__YOUR INSTRUCTIONS__. Using the records below, quote only the span that opens with the line containing "Image resolution: width=514" and closes with the line containing "Given: Click the red virus icon beside 797", exactly and inclusively.

__RECORDS FOR THE EXERCISE__.
-- -- --

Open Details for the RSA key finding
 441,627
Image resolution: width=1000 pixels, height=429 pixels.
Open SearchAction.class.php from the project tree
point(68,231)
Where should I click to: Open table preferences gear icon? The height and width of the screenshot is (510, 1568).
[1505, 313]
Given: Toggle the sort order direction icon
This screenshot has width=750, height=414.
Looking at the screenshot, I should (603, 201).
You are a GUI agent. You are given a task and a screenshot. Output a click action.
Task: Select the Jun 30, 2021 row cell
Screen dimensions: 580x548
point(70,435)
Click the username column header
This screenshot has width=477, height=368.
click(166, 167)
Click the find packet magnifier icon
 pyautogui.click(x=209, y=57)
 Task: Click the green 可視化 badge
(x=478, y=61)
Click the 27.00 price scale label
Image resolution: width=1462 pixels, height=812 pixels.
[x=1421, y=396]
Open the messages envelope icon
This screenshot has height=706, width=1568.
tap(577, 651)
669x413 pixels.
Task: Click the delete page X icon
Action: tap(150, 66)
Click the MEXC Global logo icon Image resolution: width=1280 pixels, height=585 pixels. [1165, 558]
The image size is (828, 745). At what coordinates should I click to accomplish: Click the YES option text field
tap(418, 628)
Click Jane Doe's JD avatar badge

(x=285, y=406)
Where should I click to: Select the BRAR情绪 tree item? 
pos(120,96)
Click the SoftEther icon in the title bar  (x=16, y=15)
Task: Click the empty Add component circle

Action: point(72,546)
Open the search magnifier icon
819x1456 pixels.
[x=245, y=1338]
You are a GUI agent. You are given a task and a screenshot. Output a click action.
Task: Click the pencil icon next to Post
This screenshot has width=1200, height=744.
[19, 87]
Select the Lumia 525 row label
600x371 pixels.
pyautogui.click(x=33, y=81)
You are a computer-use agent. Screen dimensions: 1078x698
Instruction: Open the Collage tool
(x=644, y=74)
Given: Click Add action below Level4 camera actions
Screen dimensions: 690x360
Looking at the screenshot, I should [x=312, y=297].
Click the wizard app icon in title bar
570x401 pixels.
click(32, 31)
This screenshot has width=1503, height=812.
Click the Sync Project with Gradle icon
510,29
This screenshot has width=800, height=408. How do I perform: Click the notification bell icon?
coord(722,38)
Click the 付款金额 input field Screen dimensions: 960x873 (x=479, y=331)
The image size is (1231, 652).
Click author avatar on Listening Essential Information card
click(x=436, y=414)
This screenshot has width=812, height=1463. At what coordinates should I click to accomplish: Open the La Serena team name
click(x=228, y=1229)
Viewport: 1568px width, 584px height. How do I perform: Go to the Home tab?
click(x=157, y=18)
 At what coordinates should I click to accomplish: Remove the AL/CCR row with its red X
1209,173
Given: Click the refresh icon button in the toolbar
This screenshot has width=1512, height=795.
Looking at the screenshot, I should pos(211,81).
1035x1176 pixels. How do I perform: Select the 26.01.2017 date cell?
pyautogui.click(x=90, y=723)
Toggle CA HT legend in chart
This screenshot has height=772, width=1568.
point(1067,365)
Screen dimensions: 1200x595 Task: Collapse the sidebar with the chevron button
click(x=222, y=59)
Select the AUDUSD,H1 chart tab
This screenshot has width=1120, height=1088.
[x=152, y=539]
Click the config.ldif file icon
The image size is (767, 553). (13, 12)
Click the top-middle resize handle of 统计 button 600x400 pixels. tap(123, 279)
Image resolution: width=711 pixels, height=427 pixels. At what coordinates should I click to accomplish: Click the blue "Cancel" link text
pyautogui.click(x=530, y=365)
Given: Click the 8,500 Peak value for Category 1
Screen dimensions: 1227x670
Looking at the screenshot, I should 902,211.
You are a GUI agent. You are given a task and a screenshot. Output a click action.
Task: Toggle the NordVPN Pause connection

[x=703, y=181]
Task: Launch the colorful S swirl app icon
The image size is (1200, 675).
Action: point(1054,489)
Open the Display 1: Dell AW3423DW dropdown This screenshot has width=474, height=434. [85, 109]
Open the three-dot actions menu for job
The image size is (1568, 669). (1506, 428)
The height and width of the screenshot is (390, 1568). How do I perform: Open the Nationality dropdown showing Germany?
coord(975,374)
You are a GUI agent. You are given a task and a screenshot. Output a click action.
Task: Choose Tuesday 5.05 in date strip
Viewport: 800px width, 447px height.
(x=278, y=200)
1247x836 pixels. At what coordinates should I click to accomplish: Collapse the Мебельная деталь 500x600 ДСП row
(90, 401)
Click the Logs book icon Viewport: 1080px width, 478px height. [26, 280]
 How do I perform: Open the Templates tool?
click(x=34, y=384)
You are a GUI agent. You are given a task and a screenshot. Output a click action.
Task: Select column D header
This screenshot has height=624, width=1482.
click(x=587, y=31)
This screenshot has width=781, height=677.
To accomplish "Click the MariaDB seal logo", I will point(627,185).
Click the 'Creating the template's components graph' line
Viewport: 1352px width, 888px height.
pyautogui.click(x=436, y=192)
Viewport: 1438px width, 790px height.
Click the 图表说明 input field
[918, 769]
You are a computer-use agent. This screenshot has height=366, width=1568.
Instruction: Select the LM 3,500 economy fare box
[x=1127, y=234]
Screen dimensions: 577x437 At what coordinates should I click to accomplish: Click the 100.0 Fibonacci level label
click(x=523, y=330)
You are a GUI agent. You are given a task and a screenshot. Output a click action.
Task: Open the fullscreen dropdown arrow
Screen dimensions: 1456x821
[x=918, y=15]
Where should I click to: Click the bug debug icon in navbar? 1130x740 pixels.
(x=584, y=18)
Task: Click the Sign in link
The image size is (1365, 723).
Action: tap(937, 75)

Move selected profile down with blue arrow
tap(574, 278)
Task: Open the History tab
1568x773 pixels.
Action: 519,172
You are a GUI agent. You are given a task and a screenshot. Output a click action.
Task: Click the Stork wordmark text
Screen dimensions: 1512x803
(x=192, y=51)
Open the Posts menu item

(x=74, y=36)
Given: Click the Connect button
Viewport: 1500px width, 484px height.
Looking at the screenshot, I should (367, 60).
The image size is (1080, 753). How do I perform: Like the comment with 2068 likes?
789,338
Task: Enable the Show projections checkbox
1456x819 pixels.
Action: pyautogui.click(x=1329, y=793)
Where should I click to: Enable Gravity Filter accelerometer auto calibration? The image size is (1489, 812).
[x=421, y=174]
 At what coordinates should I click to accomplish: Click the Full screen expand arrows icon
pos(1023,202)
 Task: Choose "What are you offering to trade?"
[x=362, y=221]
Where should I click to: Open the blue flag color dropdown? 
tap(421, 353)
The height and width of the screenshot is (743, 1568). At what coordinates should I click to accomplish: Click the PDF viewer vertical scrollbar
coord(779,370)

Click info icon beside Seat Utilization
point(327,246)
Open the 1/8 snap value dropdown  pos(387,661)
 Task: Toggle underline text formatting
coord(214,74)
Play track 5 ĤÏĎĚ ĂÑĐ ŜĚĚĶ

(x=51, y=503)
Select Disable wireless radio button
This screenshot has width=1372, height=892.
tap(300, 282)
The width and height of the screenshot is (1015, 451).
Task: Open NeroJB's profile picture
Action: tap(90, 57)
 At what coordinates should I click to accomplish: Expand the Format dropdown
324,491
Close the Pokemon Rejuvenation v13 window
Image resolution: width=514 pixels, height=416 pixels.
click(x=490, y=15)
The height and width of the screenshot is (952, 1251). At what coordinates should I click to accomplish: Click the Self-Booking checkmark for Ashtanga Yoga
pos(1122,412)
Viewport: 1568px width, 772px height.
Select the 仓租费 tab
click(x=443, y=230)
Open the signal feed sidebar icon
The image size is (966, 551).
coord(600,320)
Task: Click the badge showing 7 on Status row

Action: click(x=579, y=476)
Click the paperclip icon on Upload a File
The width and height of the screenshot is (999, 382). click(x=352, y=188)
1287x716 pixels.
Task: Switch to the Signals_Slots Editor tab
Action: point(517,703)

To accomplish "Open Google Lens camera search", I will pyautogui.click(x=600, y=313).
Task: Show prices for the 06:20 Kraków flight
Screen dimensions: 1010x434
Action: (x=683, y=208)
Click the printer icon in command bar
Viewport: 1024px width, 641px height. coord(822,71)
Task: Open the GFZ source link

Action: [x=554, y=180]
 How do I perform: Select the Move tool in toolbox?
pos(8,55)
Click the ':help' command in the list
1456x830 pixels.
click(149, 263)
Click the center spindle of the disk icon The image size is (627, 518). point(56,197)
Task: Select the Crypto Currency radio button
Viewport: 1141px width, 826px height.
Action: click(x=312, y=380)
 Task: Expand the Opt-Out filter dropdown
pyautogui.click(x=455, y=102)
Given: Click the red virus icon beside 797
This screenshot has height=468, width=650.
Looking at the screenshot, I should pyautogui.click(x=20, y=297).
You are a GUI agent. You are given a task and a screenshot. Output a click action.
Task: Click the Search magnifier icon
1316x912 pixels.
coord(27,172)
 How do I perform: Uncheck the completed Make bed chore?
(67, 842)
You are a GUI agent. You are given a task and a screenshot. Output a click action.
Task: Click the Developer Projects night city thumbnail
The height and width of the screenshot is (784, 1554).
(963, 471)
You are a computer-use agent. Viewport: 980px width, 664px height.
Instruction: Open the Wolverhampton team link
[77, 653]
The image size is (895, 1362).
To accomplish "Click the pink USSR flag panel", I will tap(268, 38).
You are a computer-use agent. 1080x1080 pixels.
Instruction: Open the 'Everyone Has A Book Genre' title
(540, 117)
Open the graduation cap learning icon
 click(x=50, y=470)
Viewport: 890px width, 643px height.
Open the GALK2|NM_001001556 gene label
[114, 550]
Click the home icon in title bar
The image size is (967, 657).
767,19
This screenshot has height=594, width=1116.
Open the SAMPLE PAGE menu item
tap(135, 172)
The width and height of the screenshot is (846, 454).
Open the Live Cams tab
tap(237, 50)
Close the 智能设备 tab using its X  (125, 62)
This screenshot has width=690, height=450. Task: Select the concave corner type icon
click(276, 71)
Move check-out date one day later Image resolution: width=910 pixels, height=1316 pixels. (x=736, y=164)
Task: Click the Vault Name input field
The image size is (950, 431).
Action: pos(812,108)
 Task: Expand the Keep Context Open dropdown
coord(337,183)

-- -- --

__RESPONSE TO THE TASK__.
Image resolution: width=514 pixels, height=416 pixels.
click(x=490, y=15)
The height and width of the screenshot is (952, 1251). At what coordinates should I click to accomplish: Click the Self-Booking checkmark for Ashtanga Yoga
pos(1122,412)
Viewport: 1568px width, 772px height.
Select the 仓租费 tab
click(x=443, y=230)
Open the signal feed sidebar icon
The image size is (966, 551).
coord(600,320)
Task: Click the badge showing 7 on Status row

Action: click(x=579, y=476)
Click the paperclip icon on Upload a File
The width and height of the screenshot is (999, 382). click(x=352, y=188)
1287x716 pixels.
Task: Switch to the Signals_Slots Editor tab
Action: point(517,703)

To accomplish "Open Google Lens camera search", I will pyautogui.click(x=600, y=313).
Task: Show prices for the 06:20 Kraków flight
Screen dimensions: 1010x434
Action: (x=683, y=208)
Click the printer icon in command bar
Viewport: 1024px width, 641px height. coord(822,71)
Task: Open the GFZ source link

Action: [x=554, y=180]
 How do I perform: Select the Move tool in toolbox?
pos(8,55)
Click the ':help' command in the list
1456x830 pixels.
click(149, 263)
Click the center spindle of the disk icon The image size is (627, 518). point(56,197)
Task: Select the Crypto Currency radio button
Viewport: 1141px width, 826px height.
Action: click(x=312, y=380)
 Task: Expand the Opt-Out filter dropdown
pyautogui.click(x=455, y=102)
Given: Click the red virus icon beside 797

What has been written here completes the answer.